Backfill · 2024
#18 of 363Independent Bookstore Events
Editorial: A narrow bookstore interior with floor-to-ceiling shelves, handwritten staff pick cards, and a small event space in the back with folding chairs arranged facing a lectern.
An independent bookstore in the neighborhood runs author readings, book clubs, zine fairs, and children's story hours. That events program has turned a retail space into a community institution in a way online bookstores can't replicate. A narrow storefront with shelves floor to ceiling and a small event space in the back seats about 40 people on folding chairs. On reading nights the room fills with a mix of regulars, curious passersby, and people who came specifically for the author.
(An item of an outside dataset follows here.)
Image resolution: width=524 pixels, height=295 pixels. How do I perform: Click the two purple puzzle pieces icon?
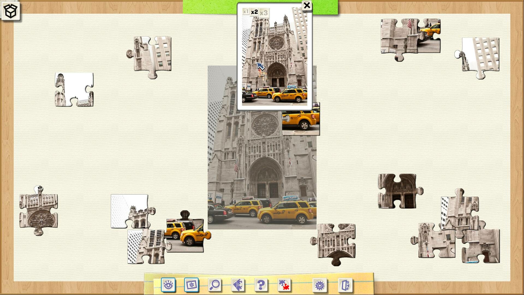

Staff curation is visible in the shelf displays. Handwritten recommendation cards next to specific titles create a conversation between the bookseller and the browser that an algorithm cannot simulate. Events are free and open to anyone. Attending a reading and then browsing is the implicit exchange, and the atmosphere of literary community makes you more likely to buy something than you would browsing alone in a warehouse-scale store. Economics of independent bookstores are notoriously thin, with margins around 40% on new books and rent consuming most of the profit. Survivors tend to be the ones that have built a community function around the retail core. Monthly a poetry night hosts local writers reading new work. The 20 or 30 people who show up create an audience that the writers wouldn't have otherwise, which makes the bookstore a venue as much as a shop. Physical retail can compete with online convenience by offering something online retail cannot: the experience of sharing a room with other people who care about books. Staff here know my reading habits and recommend titles I would not have found on my own, which is personalized curation at its most useful.